Cost-Benefit Methodology


Why We Take This Approach

Most consulting engagements estimate value from the top down: "steel companies typically save X% with AI." We do the opposite. Every number in this document traces to a specific operational metric at a specific Cleveland-Cliffs site, grounded in conversations with the people who live with that metric every day.

We spent four weeks across four facilities — Cleveland Works, Middletown Works, Tilden Mine, and Burns Harbor — conducting over 120 practitioner conversations. The value estimates that follow are built from what your operators, maintenance leaders, and process engineers told us about what costs money, how much, and how often. Where we use industry benchmarks at all, it is only to sanity-check what your own people reported.

This chapter describes the methodology. Chapter 7 applies it to the full portfolio.


How We Estimate Value

Six Value Categories

Each recommended workstream generates value through one or more of these mechanisms:

Category Definition How We Measure Example
Throughput gain More production from existing assets Tons/year x margin/ton Reducing unplanned downtime frees additional heats per day at the constrained asset
Cost avoidance Preventing failures and reducing waste Event cost x frequency reduction Cobble cost per event x cobble frequency x prevention rate
Direct cost reduction Spending less on inputs Current spend x % reduction $50M annual reagent spend x 5% optimization = $2.5M
Efficiency gain Same output with less effort Hours saved x loaded labor cost 2 hours/day of manual logistics planning x 365 days x labor rate
Risk mitigation Reducing probability or impact of costly events Expected loss x probability reduction Environmental compliance exposure, safety incident cost, knowledge-loss impact
Inventory optimization Reducing carrying costs Inventory value x carrying cost % x reduction % $104M parts inventory x 25% carrying cost x 10% reduction

Most workstreams touch two or three categories. We account for each separately and sum them — we do not double-count.

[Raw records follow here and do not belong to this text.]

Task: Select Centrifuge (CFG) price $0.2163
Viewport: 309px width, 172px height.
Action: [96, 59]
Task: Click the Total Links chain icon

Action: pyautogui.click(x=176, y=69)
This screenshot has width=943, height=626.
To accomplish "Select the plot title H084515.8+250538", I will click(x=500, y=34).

The Five-Step Estimation Process

For each workstream at each site, we follow the same disciplined process:

Step 1 — Identify the operational metric. What did your people tell us costs money? We trace every estimate back to specific conversations documented in the site initiative registries, with direct quotes and context.

Step 2 — Quantify the current state. What is the metric today? For example: 70% reactive maintenance mix, $50M in annual reagent spend, or 40 coil-movement trips per day. Each data point is tagged by source — whether it was confirmed by a stakeholder, estimated from available data, or benchmarked from comparable operations.

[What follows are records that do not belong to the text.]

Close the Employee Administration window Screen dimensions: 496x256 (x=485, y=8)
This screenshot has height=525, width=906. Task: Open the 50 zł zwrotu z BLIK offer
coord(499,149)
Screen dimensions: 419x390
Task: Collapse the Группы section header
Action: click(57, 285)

Step 3 — Define a realistic target state. Not a theoretical optimum — an achievable improvement given your systems, your people, and your operating constraints. We benchmark targets against CLF's own best-performing sites where possible, and against industry comparables where necessary. We always present a conservative target alongside a stretch target.

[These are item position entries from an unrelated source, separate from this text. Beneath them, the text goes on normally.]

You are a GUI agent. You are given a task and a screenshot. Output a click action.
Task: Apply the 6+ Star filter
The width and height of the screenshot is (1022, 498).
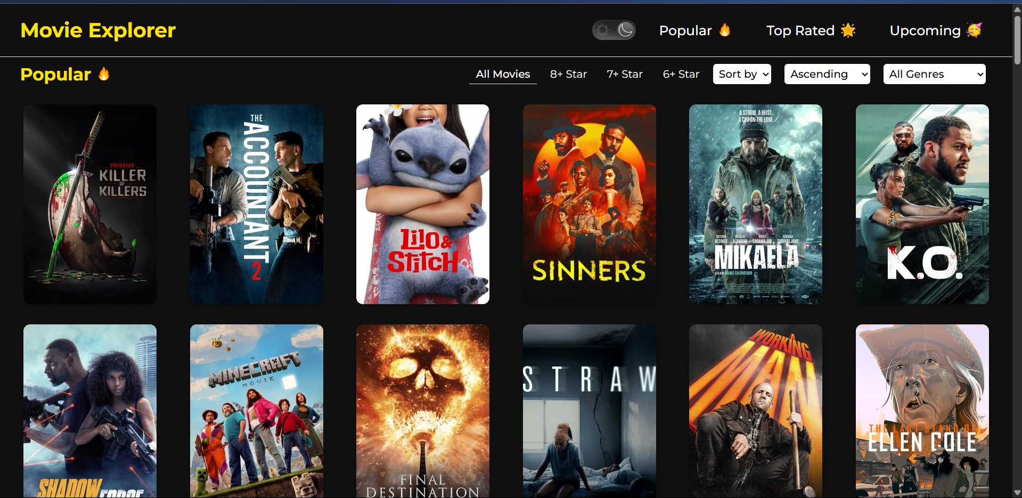pyautogui.click(x=681, y=74)
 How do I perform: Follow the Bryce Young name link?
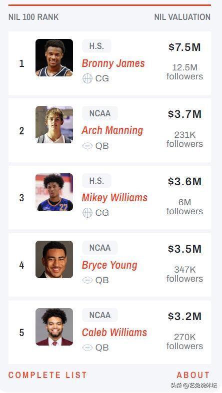[110, 265]
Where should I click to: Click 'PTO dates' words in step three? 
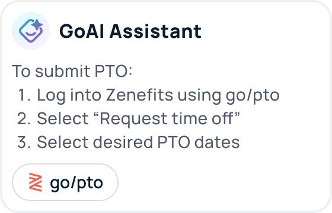199,142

Step 4 — Calculate the delta. The gap between current state and target state, multiplied by unit economics, gives us addressable value. We then apply a capture rate — because no initiative captures 100% of addressable value. Our capture rates are:

  • 30-50% for early-phase quick wins (Horizon 1)
  • 50-70% for established initiatives with proven data (Horizon 2)
  • 70-90% for mature, fully integrated programs (Horizon 3)

Step 5 — Sensitivity check. What if the base metric is off by 20%? What if the improvement is half of what we estimate? We run these scenarios and present every estimate as a range: conservative, expected, and optimistic.

What We Do Not Do

  • No industry hand-waving. "Industry reports say steel companies save $X with AI" is not evidence. Our numbers come from CLF's own operations.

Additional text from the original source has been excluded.